* [Exercise details]:
Extract the material from the line with "Where should I click to: Click the phrase" to the line with "[x=270, y=688]", repeating those lines exactly and including both ends.

* [Extracted records]:
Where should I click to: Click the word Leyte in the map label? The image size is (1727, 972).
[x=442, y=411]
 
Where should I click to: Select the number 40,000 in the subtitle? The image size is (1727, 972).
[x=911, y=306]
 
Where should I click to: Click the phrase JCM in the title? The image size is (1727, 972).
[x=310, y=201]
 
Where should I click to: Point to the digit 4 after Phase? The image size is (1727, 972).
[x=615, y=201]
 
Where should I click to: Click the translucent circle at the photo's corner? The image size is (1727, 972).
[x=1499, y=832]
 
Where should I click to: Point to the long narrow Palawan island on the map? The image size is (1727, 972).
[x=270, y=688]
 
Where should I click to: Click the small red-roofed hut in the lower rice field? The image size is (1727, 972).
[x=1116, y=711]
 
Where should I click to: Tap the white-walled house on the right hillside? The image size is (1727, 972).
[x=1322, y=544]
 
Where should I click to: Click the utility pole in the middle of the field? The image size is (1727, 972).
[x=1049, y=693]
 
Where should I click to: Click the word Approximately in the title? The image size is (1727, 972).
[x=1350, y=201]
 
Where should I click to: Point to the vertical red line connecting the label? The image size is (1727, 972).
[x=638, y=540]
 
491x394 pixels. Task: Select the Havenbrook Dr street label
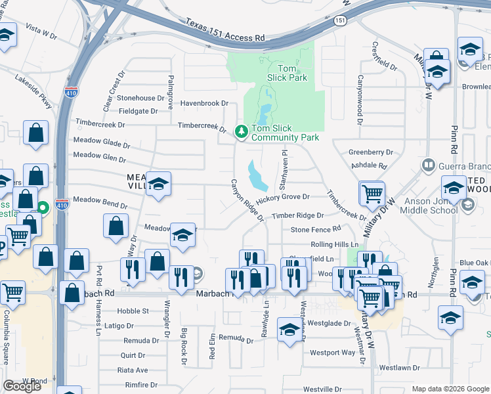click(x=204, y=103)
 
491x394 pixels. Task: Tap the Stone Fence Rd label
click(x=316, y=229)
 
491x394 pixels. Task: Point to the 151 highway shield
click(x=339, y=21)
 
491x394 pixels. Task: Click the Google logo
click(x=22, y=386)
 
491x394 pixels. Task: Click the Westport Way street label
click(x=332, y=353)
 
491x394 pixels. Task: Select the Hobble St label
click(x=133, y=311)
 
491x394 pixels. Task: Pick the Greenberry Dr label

* * *

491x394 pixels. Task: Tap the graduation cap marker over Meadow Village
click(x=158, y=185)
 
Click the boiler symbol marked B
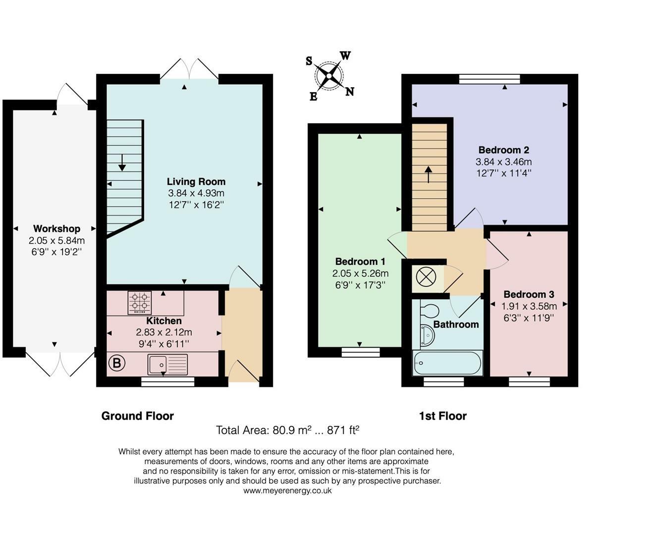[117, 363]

==

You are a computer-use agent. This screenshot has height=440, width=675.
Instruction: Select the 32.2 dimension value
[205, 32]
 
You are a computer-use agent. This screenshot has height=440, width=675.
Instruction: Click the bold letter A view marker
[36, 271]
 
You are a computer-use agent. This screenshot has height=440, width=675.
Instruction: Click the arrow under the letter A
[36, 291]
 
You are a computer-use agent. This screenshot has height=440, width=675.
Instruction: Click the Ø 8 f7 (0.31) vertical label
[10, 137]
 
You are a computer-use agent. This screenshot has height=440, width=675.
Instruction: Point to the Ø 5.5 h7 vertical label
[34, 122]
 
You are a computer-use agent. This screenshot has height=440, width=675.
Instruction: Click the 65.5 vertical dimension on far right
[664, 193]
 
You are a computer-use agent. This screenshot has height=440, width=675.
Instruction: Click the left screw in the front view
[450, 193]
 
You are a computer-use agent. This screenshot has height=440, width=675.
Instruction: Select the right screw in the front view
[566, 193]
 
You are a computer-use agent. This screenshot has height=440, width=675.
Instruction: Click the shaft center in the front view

* [Complete output]:
Where should I click to: Click the phrase JCM in the title? The image size is (1727, 972).
[x=310, y=201]
 
Where should I click to: Point to the digit 4 after Phase? The image size is (1727, 972).
[x=615, y=201]
 
Where should I click to: Click the translucent circle at the photo's corner? The image size is (1727, 972).
[x=1499, y=832]
 
Where should I click to: Point to the long narrow Palawan island on the map? The image size is (1727, 972).
[x=270, y=688]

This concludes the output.